### DIRECTIONS
For each line in the data that includes "agent", make a copy.
Start of INFORMATION SUPPLIED
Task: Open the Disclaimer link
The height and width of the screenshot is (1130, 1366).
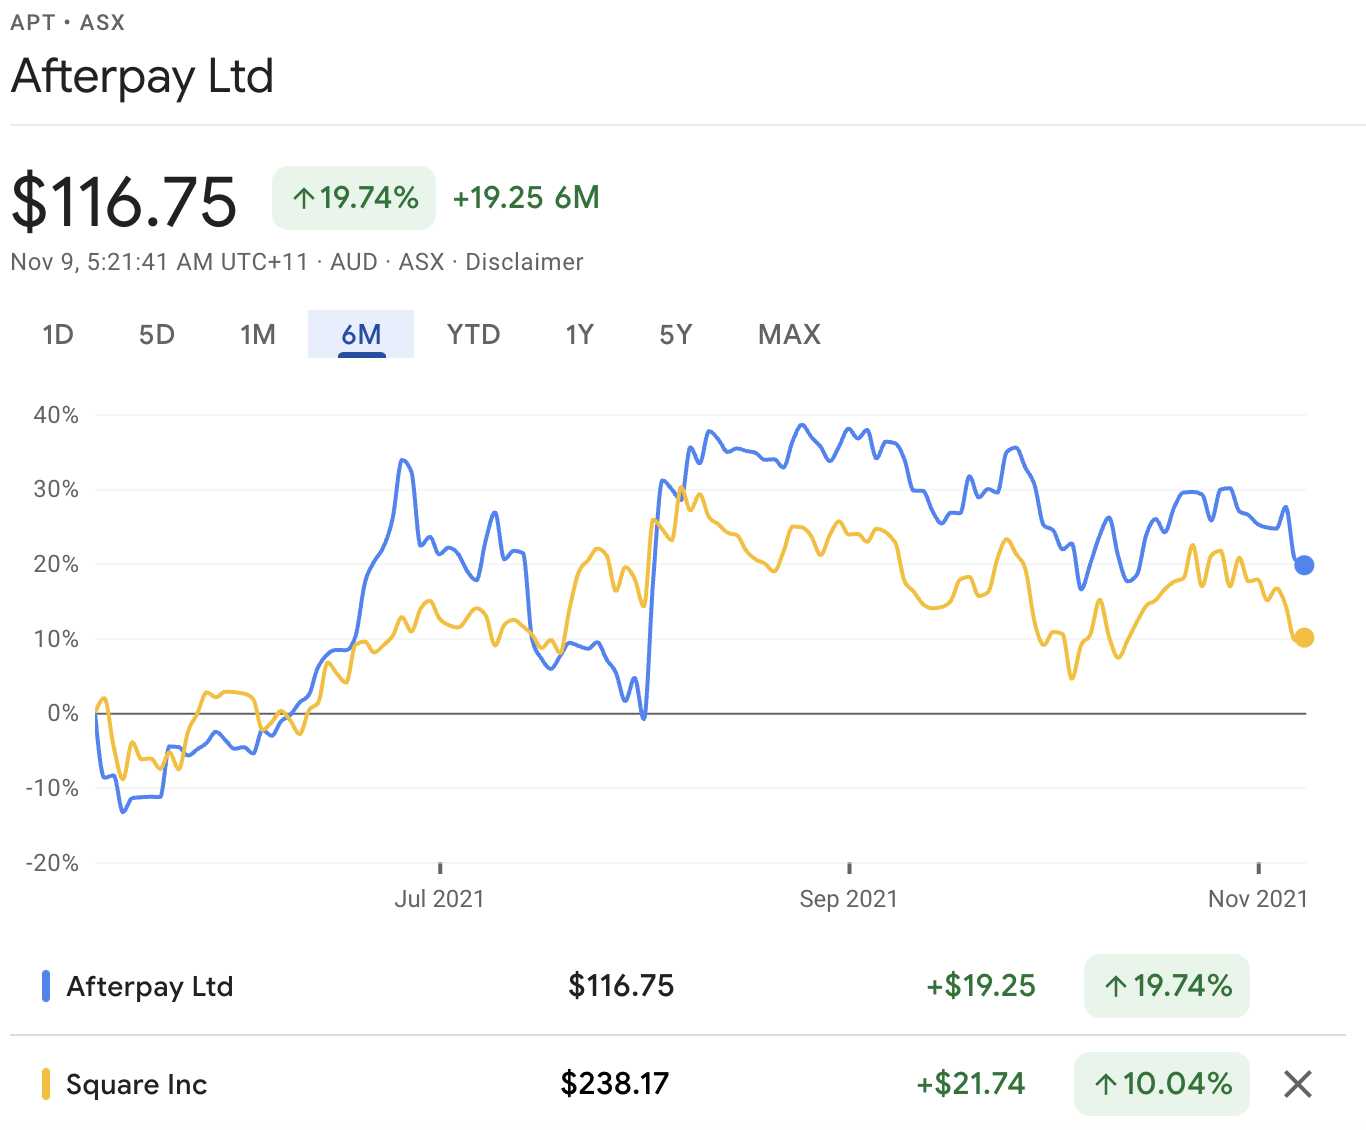Action: click(x=524, y=262)
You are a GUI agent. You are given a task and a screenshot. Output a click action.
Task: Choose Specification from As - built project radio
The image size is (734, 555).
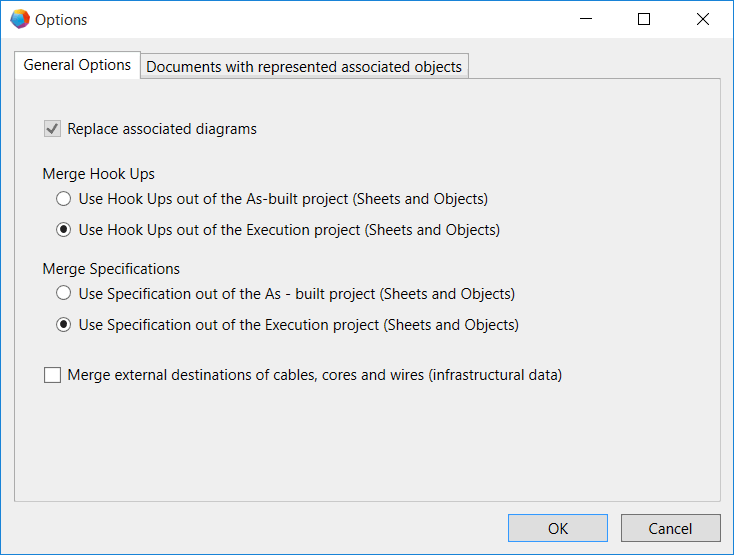[64, 293]
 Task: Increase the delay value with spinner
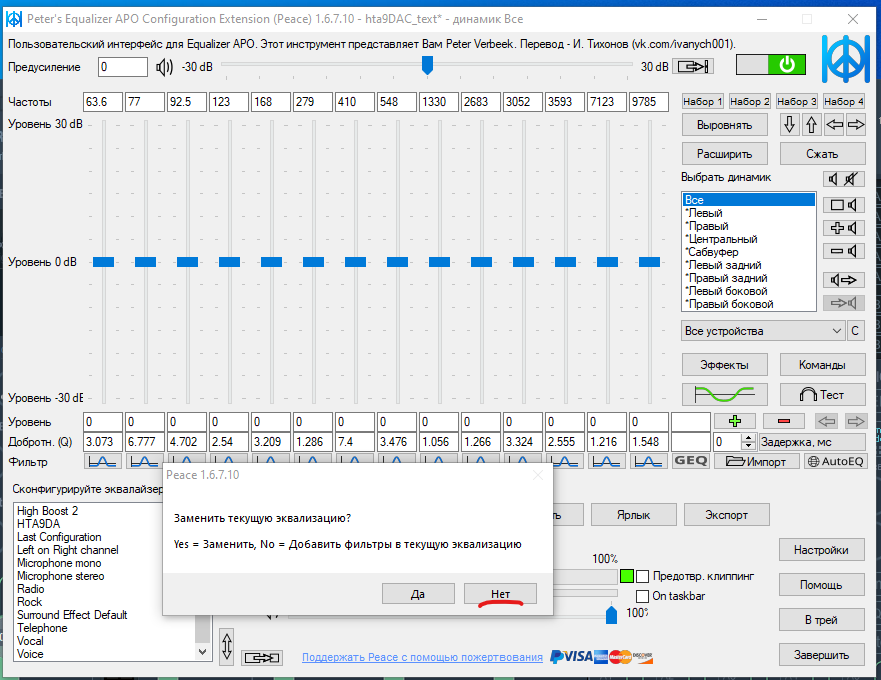click(748, 437)
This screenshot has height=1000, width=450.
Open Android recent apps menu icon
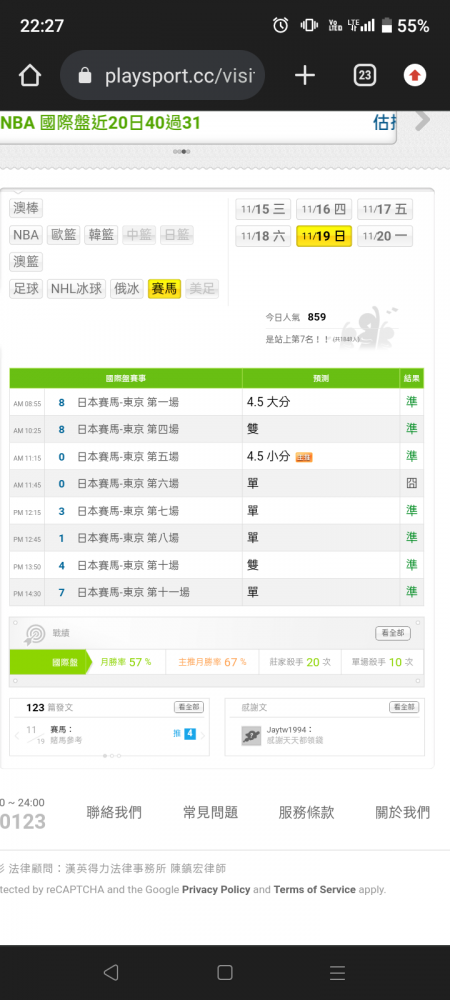(337, 972)
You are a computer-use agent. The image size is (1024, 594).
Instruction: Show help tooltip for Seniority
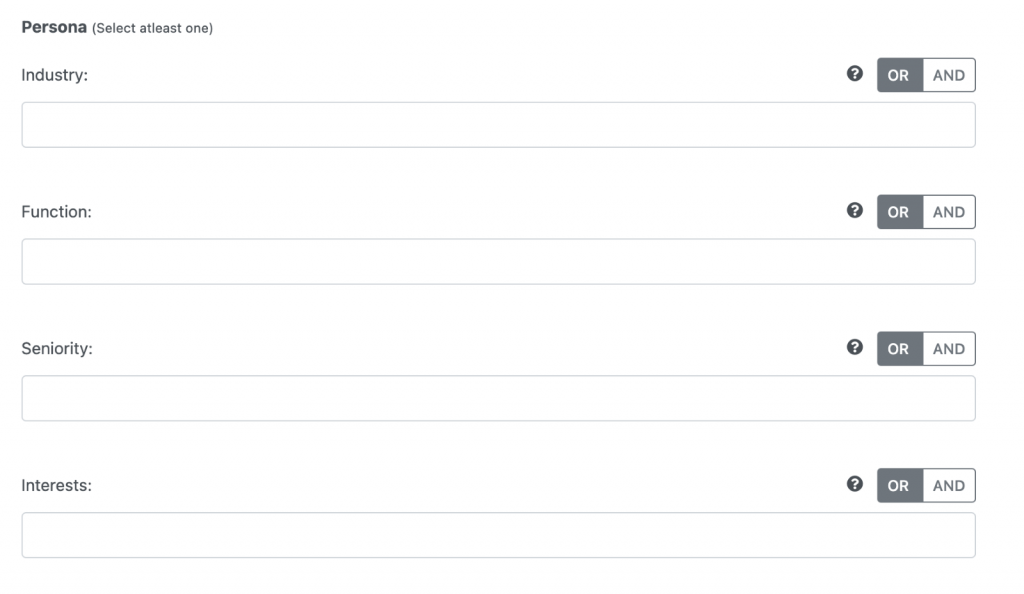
End of INFORMATION SUPPLIED
### RESULT OF THIS EXERCISE
You are a GUI agent. You are given a task and a screenshot. Output a click action.
You are a computer-use agent. The image size is (1024, 594).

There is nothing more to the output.